Their winter nutrition is worth your money

Set up a feeder, and you’ll have the energetic company of snowbirds that, like you, aren’t driven south by January’s black-and-white chilly minimalism.
    Holly-berry red male and Dior-cloaked russet females add color and conflict, as each pecks off others of its own sex. The cold first weekend of January, scattered black oil sunflower seed brought a battery of six Cardinals into view.
    Yellow-throated sparrows came out in abundance, too. This time of year their plumage suits another ball team of my extreme youth: the St. Louis Browns. Would that I’d also get the Browns’ current incarnation, as Baltimore’s Orioles. No such luck. What the sparrows lack in color they make up in energy, both in their little foraging dance and in their flurry against any other sparrow that dared to peck beside them.
    Though neither of those species likes to hang on a feeder, others do.

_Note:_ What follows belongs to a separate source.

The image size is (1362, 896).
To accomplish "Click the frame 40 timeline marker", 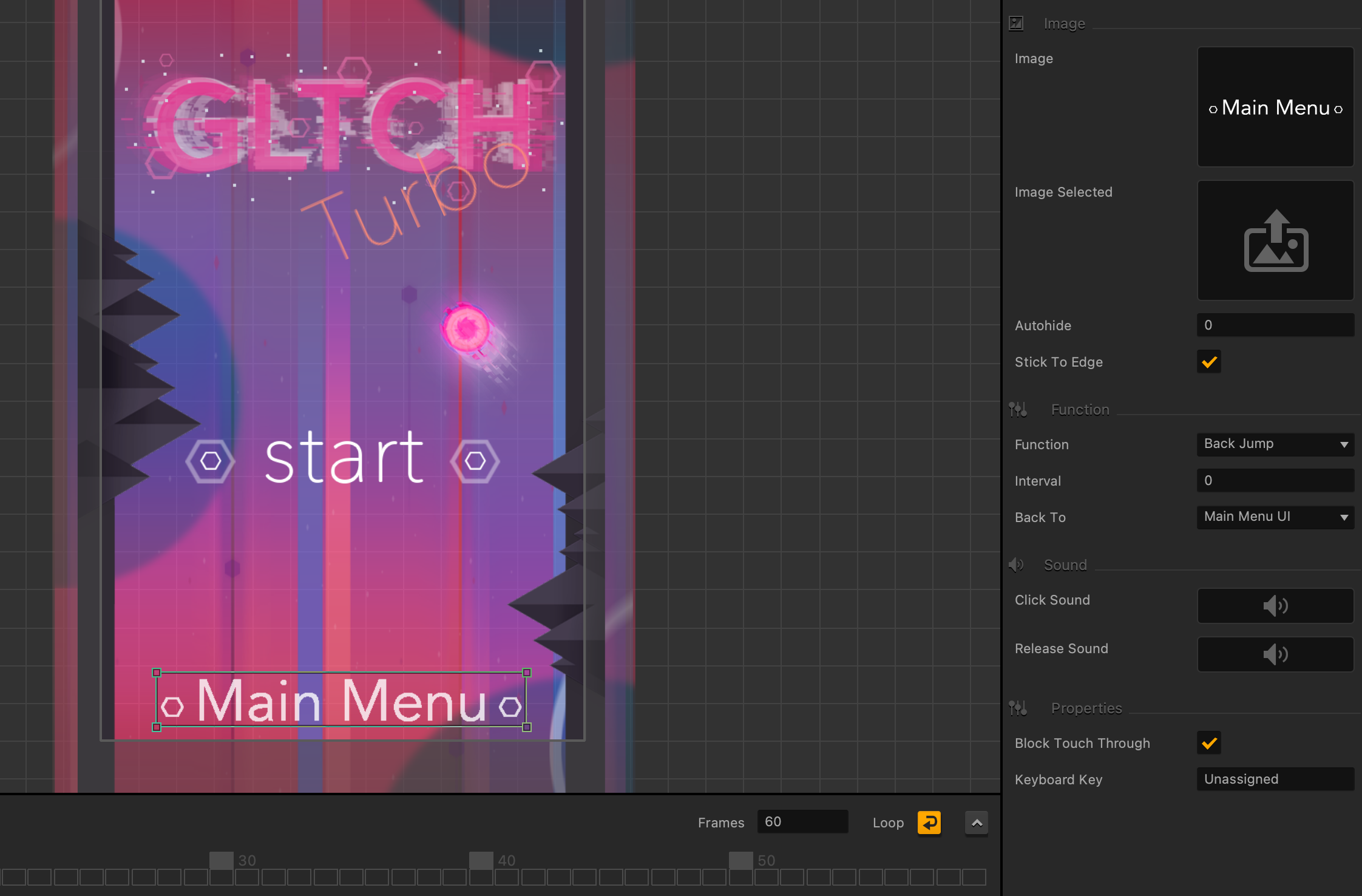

    Each fill-up makes me a betting woman, booking either the chickadee or tufted titmouse as first arrival. These saucy little birds could dot your eye if you don’t get out of their way quick enough. Sooner or later, a few gold and house finches show up, neither wearing much of their distinctive yellow or red-tint colors this time of year.
    Now and again I’ll also get some acrobats: the strutting wrens, climbing brown creepers and downward-walking white-breasted nuthatches.
    Other woodpeckers come, too. Ms Hairy Woodpecker — her sex is my assumption as she has no red patch — scouts the nearby tree, a blue atlas cedar, for insects and sap before making a hop to the feeder. A bigger treat still is the red-bellied woodpecker whose name seems to me so unsuitable that I call him the red-necked woodpecker. Outsized for the cylindrical feeder, the big bird makes a comically ungainly attachment.
    As winter continues, other birds will visit, in more species, colors and antics.
    Birds, of course, aren’t my only feeder company.
    Omnipresent are Mr. and Mrs. Squirrel and often their cousins. Their voracious appetites and indomitable cleverness control my choice of feeder. They’ve destroyed three niger seed feeders of two sorts, plastic and mesh, and no suet feeder is safe among them. My squirrels are gray. I have to travel to Deale to see a black squirrel, the subject of this week’s Sporting Life.
    Their winter nutrition is worth my money. I help them survive; they give me a great show. As a bonus, early summer sunflowers will sprout from seed they missed.

P.S. The Bay Gardener remind us to provide water for the birds and dehydration is a great factor in overwinter deaths.